The system integrates sequence data, sample metadata, taxonomic assignments, and spatial context into a unified interface designed for cross-project comparison and standardized biodiversity reporting.
The Problem
Environmental DNA monitoring produces large volumes of sequence data that must be:
- Linked to detailed sample metadata
- Assigned taxonomy across evolving reference libraries
- Compared across projects with different workflows
- Exported in standardized formats for biodiversity databases such as GBIF
Researchers often rely on fragmented scripts or static outputs, making it difficult to investigate poorly matched sequences, compare taxa across projects, or maintain versioned taxonomy over time.
A scalable, structured platform was needed to manage ASV data across ocean monitoring efforts while supporting both exploration and downstream reporting.
The Solution
I developed a modular Shiny application structured around two core components: data registry and interactive exploration.
Dark Taxa Investigation:
- Interactive sunburst plots visualizing taxonomic composition with match-quality overlays
- Scatter plots highlighting poorly matched sequences by abundance and similarity
- ASV selection tools for exporting sequences for external analysis
Core Capabilities:
- Integration with GEOME via API for automated sample metadata retrieval
- AWS Lambda-based automated taxonomic assignment
- Interactive Leaflet maps with drawing tools for spatial subsetting
- Species accumulation curves, shared taxa analysis, and ordination plots
- Darwin Core-compliant exports for GBIF integration
- Taxonomy versioning support for temporal comparisons
- Flexible cross-project filtering
The result is a system that supports both exploratory analysis and standardized biodiversity data exchange.
Technical Architecture
The application was built using the golem framework to ensure modularity and long-term maintainability.
Key architectural components include:
- SQLite database backend for structured ASV and metadata storage
- Amazon S3 for spatial and project data assets
- AWS Lambda for asynchronous taxonomic assignment workflows
- Docker containerization with a two-stage build process
- ShinyProxy deployment on AWS EC2, providing session-level container isolation
- AWS Cognito authentication for secure user access
ShinyProxy ensures each user session runs in an isolated container instance, maintaining both security and reproducibility.
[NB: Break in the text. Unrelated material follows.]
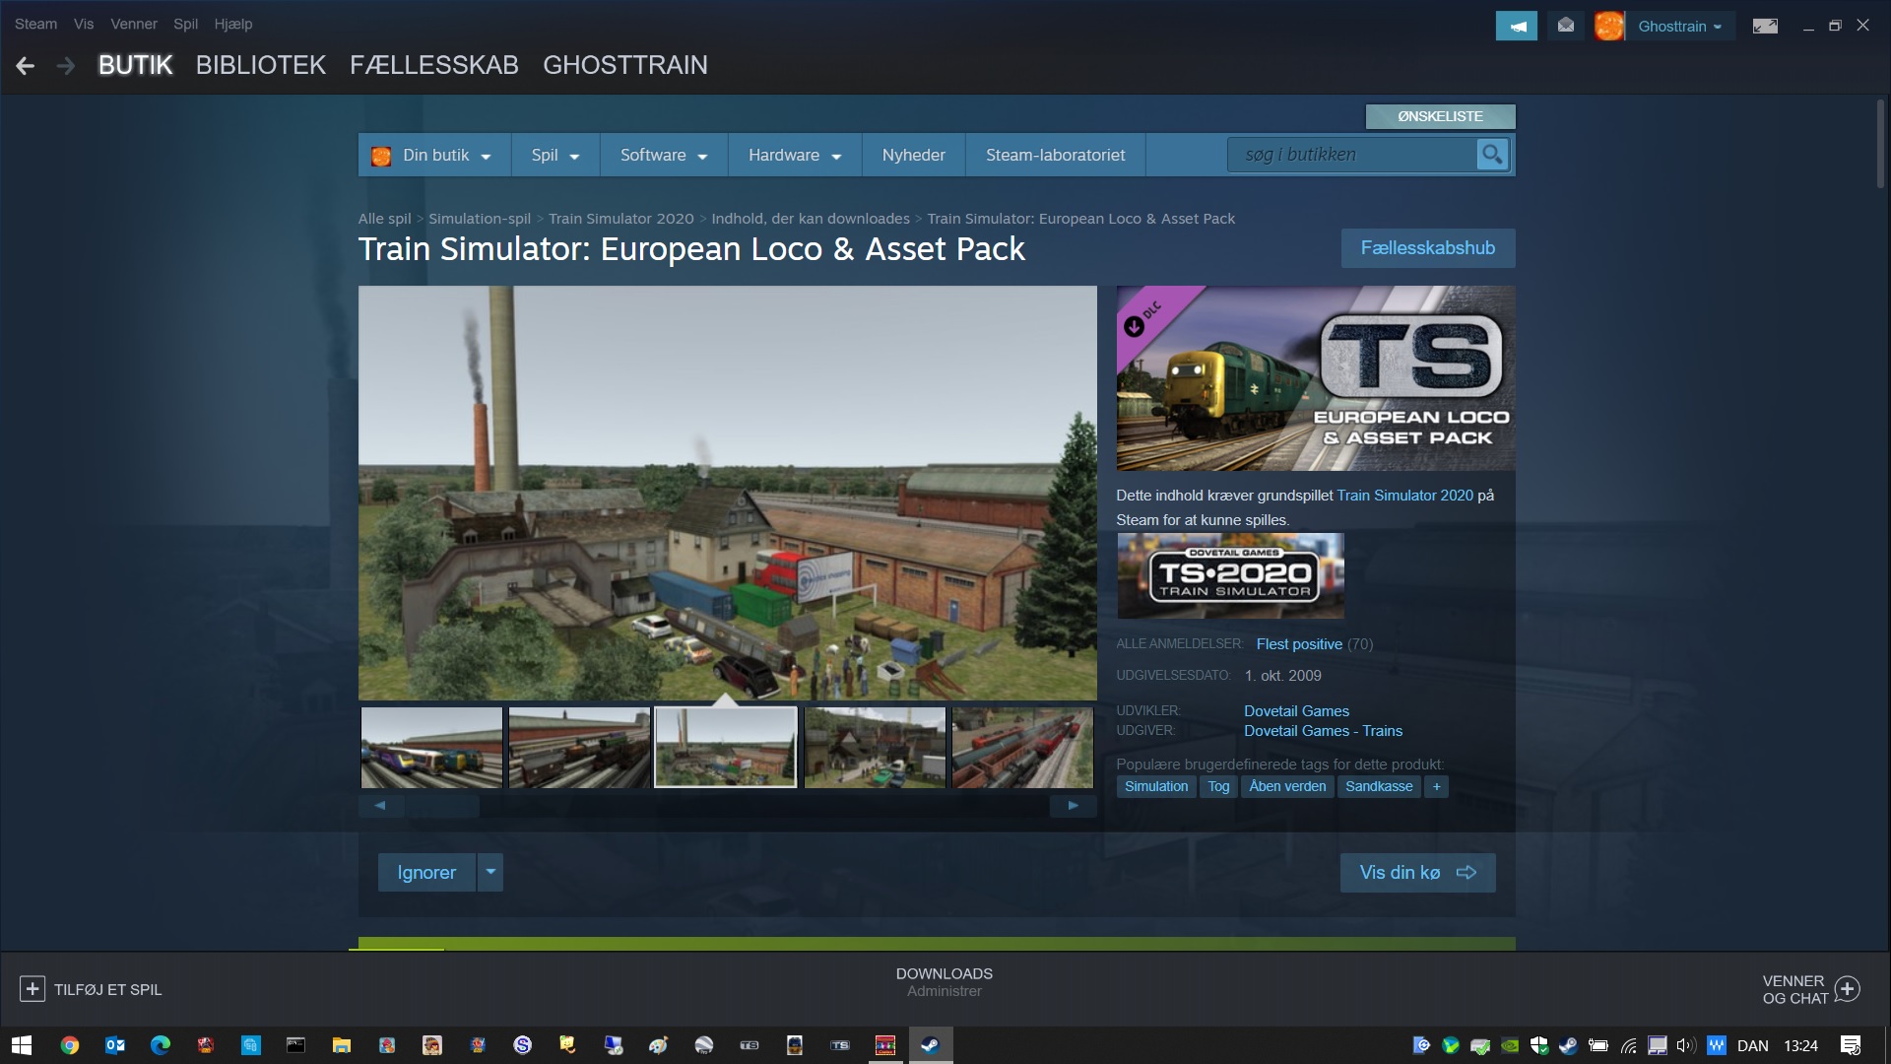The height and width of the screenshot is (1064, 1891).
Task: Open the announcements megaphone icon
Action: 1516,27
The schema was designed with migration to production-scale database infrastructure in mind.
Outcome
What began as a prototype for exploring eDNA visualization approaches evolved into a production system managing data from multiple marine monitoring projects.
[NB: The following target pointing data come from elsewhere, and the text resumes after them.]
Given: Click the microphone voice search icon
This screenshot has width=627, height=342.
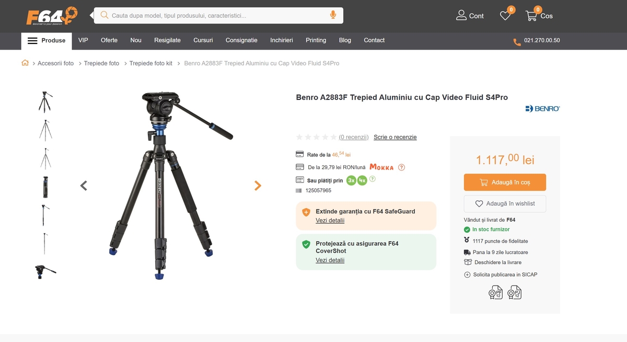Looking at the screenshot, I should (333, 15).
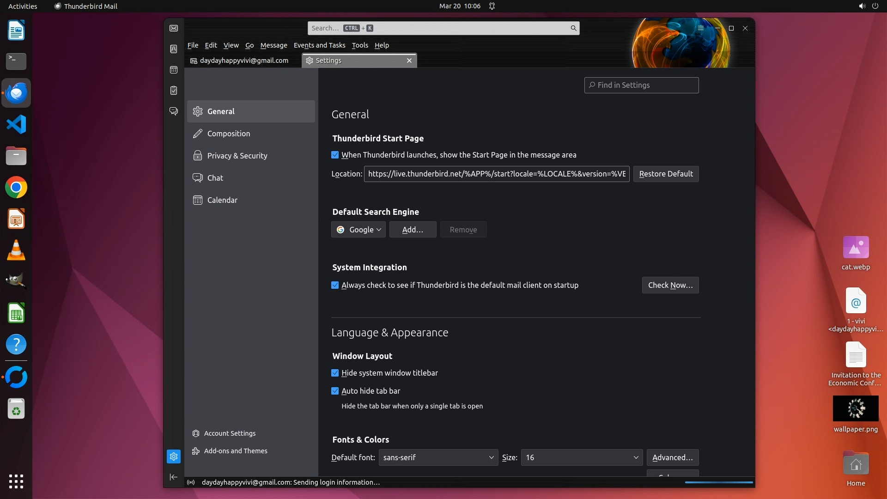Open the Address Book space icon
The width and height of the screenshot is (887, 499).
[174, 49]
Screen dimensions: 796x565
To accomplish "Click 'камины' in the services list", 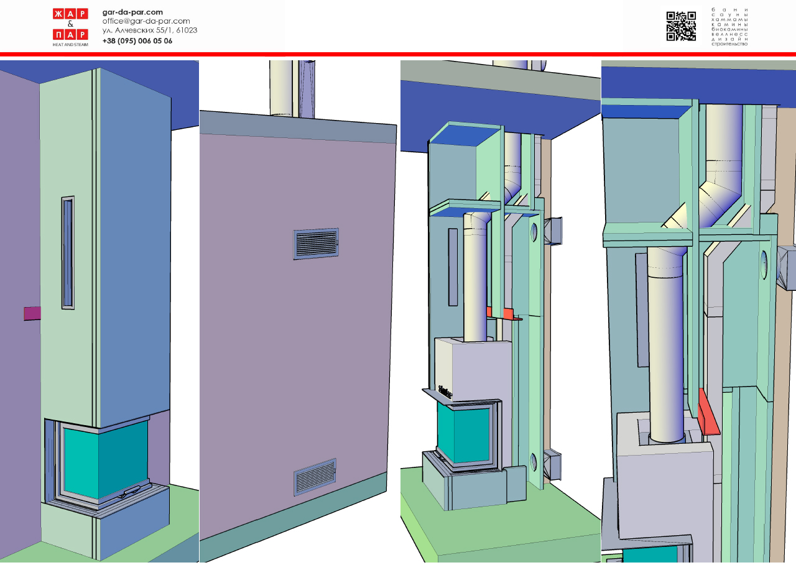I will click(729, 24).
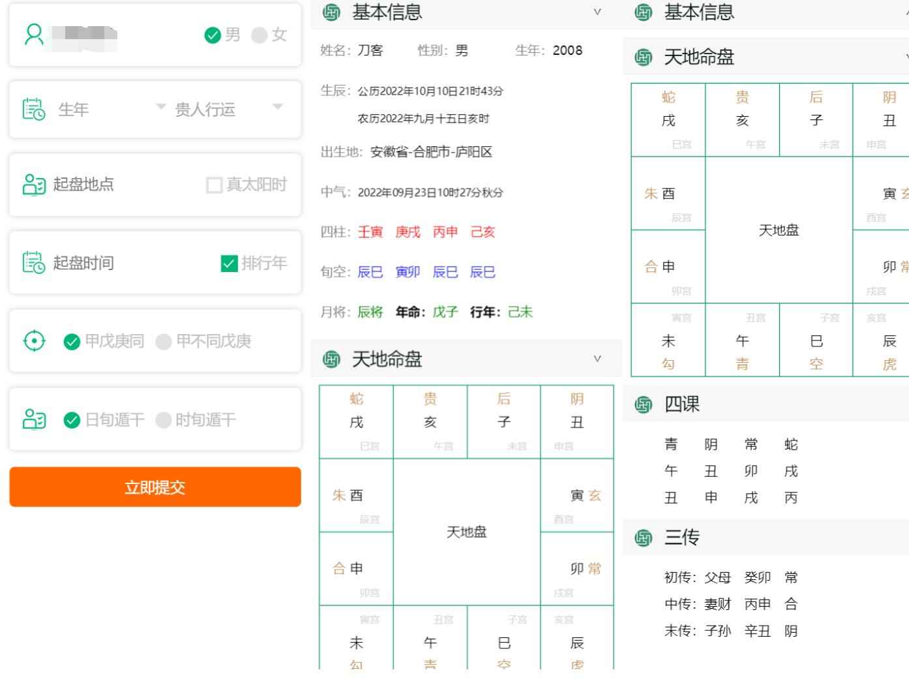The image size is (909, 685).
Task: Collapse the 基本信息 panel via its chevron
Action: coord(597,11)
The ASV Registry currently supports cross-project biodiversity analysis and is positioned for expanded deployment within Smithsonian computational infrastructure, including integration with GBIF via standardized Darwin Core exports.
The project demonstrates how biodiversity informatics systems can be engineered as durable, modular platforms rather than ad hoc analysis scripts — bridging ecological genomics and production infrastructure.